HeadlinesBriefing favicon HeadlinesBriefing.com

Energy & Utilities Roundup: Market Talk

Wall Street Journal US Business •
×

Thai Oil’s gross refining margin is likely supported by diesel supply tightness in Asia, with Ukrainian drone strikes on Russian refineries causing unplanned outages that tighten supply. CGS International analyst Amornrat Cheevavichawalkul notes the 2Q crude cost will be manageable, underpinned by low‑cost inventory. The brokerage raises 2026‑2028 EPS estimates by 3.9‑15.2% and upgrades the rating to add, setting a target price to 59.50 baht from 51.00 baht; shares are 6.3% higher at 54.50 baht.

Malaysia’s energy sector is expected to remain buoyed by stable oil prices and a stronger focus on energy security, says Kenanga IB analyst Lim Sin Kiat. Brent crude is forecast to average $80 a barrel in 2026 and $74 in 2027 as easing Middle East tensions keep disruptions minimal. Higher investment in upstream projects is expected next year, though earnings may lag. Kenanga maintains an overweight rating, naming Petronas Dagangan as its top pick after fuel‑subsidy reforms ease.
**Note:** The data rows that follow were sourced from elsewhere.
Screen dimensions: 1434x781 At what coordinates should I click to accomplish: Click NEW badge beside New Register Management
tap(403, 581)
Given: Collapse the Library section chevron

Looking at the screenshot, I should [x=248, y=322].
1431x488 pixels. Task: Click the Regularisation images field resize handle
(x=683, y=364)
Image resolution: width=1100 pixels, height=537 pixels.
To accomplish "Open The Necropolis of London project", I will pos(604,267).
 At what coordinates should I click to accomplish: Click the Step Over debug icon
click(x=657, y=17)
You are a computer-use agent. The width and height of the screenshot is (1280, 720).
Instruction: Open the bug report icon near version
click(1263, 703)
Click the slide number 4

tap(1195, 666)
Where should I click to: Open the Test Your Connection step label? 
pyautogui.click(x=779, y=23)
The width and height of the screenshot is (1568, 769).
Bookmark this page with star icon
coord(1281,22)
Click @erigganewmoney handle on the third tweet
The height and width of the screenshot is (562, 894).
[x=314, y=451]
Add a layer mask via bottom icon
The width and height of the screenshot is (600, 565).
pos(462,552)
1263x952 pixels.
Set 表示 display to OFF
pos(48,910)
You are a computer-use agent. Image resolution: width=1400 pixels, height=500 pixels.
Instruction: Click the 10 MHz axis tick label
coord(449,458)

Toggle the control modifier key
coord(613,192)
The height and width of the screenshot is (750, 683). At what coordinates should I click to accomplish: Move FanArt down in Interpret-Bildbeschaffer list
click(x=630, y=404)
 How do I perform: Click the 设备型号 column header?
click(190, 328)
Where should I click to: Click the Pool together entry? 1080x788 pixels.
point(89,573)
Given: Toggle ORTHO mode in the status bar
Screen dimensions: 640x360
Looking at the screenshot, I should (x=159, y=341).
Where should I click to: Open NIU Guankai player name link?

Utilities in Malaysia should benefit from 2H investment in new plants, grid upgrades and gas infrastructure, notes TA Securities analyst Hafriz Hezry. Rising demand, the energy transition and diversification post‑Iran conflict drive spending. Data‑center expansion, potentially funded by Middle East redirect, adds a boost. TA Securities keeps an overweight rating, citing Tenaga Nasional, Samaiden, and Malakoff as leaders.